# Implementing quasi-poisson error model

I’m interested in testing various models of error for some discrete count data. While i can implement the `poisson` and `negbinomial` in `brms`, I don’t see an easy way to fit an overdispersed poisson (i.e. a quasipoisson) using `brms`.

My understanding is that `x ~ qpoisson(mu, theta)` then `E(x) = mu` and `var(x) = theta mu`, but if `x ~ negbinomial(mu, shape)`, then `E(x) = mu` and `var(x) =mu + mu^2/shape` . Thus, the way to parameterize `x ~ qpoisson` is with `x ~ negbinomial(mu, shape = mu/(theta - 1))`, but now `theta` is the parameter of interest, not `shape`.

Is there an easy way of implementing this without having to define my own `family`? If not, is there a reason why this family isn’t included in `brms`?

1 Like

This is because the quasi-poisson is not a distribution in itself, rather an alternative method of parameter estimation. See this post for more information: overdispersion - Quasi-likelihood/Quasi Poisson - Cross Validated

2 Likes

Ahh… I see the problem. Thanks for the clarification.

Since I’m working with discrete data where the expected value `mu` varies with the predictor `x` and variance is proportional to `k mu(x)`, not `mu(x) + mu(x)^2/shape` as in standard binomial regression. Making the shape parameter a function of `k` and `mu(x)` allows me to get this behavior I need `shape` to vary with `mu(x)`, i.e. `shape = mu/(k-1)`

1. Is there a name for such a model?
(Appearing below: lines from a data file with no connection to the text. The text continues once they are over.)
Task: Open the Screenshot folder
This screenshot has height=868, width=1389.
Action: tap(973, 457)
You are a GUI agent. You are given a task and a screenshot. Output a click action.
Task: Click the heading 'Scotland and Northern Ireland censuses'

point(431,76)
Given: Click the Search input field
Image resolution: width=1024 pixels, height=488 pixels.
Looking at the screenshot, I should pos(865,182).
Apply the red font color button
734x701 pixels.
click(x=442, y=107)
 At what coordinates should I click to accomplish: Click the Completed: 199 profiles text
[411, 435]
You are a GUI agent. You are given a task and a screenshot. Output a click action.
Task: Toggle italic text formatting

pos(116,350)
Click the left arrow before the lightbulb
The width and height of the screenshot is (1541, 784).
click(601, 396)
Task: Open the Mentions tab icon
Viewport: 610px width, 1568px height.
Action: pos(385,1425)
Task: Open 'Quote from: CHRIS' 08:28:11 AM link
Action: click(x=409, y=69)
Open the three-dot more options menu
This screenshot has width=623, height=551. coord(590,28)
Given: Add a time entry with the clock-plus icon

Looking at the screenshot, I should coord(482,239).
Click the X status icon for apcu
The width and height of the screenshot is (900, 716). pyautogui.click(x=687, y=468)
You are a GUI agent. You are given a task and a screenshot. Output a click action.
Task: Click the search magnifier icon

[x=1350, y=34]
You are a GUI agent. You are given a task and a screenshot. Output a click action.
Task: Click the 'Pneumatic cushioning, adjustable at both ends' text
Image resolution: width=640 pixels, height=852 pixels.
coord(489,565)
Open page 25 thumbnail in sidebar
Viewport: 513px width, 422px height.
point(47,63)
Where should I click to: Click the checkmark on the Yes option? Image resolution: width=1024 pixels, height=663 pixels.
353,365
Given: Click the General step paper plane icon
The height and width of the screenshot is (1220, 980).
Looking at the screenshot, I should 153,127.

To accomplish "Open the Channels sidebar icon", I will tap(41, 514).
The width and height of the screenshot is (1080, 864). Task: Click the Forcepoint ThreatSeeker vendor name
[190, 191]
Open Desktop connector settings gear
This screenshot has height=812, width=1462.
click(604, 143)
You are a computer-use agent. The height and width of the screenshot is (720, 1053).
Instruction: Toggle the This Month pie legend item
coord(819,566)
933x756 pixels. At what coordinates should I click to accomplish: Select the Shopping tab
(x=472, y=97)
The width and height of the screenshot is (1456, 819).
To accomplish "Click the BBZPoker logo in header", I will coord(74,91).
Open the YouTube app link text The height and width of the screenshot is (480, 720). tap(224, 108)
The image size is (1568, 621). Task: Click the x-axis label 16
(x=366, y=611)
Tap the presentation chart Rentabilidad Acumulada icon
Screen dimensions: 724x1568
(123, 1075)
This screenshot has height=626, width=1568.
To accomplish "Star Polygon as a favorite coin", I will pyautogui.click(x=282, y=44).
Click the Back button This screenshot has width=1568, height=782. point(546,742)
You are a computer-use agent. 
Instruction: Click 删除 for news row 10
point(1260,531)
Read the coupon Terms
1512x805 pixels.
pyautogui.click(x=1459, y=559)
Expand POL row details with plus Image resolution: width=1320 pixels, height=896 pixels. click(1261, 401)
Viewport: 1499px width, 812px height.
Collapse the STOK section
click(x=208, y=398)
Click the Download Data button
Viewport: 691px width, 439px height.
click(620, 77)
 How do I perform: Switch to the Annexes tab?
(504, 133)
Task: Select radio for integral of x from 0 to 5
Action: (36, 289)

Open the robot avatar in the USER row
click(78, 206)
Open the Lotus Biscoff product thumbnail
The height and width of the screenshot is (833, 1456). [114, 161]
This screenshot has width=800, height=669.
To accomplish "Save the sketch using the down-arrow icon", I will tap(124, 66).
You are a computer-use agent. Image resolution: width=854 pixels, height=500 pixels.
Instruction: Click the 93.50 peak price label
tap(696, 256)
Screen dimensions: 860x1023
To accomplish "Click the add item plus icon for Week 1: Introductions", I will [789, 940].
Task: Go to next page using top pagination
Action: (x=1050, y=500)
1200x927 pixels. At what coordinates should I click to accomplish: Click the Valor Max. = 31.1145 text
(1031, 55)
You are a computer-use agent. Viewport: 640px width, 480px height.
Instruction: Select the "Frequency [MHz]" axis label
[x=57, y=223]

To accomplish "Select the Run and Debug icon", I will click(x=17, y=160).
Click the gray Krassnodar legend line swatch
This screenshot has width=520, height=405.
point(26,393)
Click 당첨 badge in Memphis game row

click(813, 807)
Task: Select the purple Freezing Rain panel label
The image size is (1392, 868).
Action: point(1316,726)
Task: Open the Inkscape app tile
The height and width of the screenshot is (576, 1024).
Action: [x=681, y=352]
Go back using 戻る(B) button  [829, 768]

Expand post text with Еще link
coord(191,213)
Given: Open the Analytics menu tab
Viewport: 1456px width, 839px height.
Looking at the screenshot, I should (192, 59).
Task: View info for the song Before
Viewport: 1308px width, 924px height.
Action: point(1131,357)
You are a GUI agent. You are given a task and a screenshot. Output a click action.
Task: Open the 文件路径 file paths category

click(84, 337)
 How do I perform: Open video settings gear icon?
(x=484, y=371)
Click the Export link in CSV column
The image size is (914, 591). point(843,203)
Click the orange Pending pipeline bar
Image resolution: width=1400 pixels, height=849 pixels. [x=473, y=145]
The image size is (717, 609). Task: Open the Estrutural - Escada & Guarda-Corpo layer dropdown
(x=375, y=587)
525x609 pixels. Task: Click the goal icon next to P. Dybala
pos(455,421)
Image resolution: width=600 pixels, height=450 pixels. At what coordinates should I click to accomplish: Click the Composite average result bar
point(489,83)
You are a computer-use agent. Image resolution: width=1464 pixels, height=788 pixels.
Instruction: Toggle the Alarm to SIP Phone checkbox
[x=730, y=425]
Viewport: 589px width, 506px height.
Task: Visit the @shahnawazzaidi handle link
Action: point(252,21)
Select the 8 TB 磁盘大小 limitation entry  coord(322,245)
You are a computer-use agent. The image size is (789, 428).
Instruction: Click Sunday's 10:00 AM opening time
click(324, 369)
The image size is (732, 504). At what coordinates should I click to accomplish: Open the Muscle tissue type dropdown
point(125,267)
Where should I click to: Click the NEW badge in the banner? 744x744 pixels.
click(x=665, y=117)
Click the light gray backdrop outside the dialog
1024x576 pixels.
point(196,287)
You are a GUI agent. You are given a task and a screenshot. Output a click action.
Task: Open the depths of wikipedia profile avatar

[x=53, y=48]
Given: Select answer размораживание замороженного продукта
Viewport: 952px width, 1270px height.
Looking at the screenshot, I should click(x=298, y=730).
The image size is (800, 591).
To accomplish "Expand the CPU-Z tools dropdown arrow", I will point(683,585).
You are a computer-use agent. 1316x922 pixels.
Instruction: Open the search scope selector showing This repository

It seems like parametric version of what the quasipoisson is designed to achieve.
2. Does it already exist in `brms`?

@martinmodrak is this something you’ve worked with before?

1 Like

I had some time to work on this over the weekend and this seems to work. I’m calling it a `qqpoisson` (a quasi quasi-poisson). I plan on including some additional helper functions and then submitting it here (GitHub - paul-buerkner/custom-brms-families: R scripts for custom brms families).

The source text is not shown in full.